Moon defends Hobson from sovereignty slur
|17 Nov 2014 14:12 PM|
An Auckland historian is accusing the Waitangi Tribunal of sloppy history and poor reasoning in its stage one report on Te Paparahi o Te Raki claims.
The tribunal found that Britain went into the Treaty negotiation intending to acquire sovereignty, and therefore the power to make and enforce law over both Maori and Pakeha,.
But it did not explain this to the rangatira who signed the document.
Professor Paul Moon from Auckland University of Technology says the tribunal has ignored British documents from the period immediately before and after the treaty was signed in 1840 that indicate what Britain was asking for was permission to regulate the affairs of Europeans who were starting to settle in the country.

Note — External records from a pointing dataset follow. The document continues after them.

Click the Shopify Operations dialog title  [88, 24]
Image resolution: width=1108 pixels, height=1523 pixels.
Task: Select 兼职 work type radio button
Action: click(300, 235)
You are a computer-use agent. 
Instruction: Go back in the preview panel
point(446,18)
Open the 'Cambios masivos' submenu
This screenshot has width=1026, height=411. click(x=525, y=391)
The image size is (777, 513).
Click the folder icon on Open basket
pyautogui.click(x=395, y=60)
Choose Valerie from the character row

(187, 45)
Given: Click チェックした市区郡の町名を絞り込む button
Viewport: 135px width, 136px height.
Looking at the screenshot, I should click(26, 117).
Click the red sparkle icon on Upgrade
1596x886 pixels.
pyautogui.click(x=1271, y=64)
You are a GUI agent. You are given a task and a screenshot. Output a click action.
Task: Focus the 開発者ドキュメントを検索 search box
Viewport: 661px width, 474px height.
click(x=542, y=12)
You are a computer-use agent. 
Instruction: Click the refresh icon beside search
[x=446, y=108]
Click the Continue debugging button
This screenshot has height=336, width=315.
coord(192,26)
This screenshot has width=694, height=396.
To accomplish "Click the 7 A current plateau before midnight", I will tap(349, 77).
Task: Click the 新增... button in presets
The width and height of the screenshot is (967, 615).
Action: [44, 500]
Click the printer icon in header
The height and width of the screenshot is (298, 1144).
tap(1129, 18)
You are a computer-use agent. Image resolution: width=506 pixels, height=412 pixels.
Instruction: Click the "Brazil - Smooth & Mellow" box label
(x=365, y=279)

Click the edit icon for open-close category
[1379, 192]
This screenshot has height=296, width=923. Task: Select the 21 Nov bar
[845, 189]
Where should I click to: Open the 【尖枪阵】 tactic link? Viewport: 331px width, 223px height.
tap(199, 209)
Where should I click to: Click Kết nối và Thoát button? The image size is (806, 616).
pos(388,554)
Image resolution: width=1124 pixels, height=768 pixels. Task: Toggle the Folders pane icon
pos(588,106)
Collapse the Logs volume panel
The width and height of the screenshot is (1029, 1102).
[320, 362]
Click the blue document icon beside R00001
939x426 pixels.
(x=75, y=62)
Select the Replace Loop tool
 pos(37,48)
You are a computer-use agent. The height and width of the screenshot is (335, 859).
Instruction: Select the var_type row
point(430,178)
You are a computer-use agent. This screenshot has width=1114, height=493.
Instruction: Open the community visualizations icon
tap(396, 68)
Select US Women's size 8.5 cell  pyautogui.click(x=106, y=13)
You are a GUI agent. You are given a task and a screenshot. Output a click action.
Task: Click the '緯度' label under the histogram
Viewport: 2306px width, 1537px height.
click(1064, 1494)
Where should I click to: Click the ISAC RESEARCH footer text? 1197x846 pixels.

"The tribunal dug itself a hole by saying that was the British plan, they haven’t got any evidence so they have to dig another hole by saying Hobson lied and cheated and deceived his way through, and the problem there is they have got the history wrong and they are defaming a dead person who hasn’t got anyone to stand up and represent him, so you’ve got to be very careful when you do these kinds of things, and I think the tribunal has been less than careful," he says.
Professor Moon says by fumbling the history, the tribunal missed the opportunity to make an even stronger case that Maori did not give up their sovereignty by signing the treaty.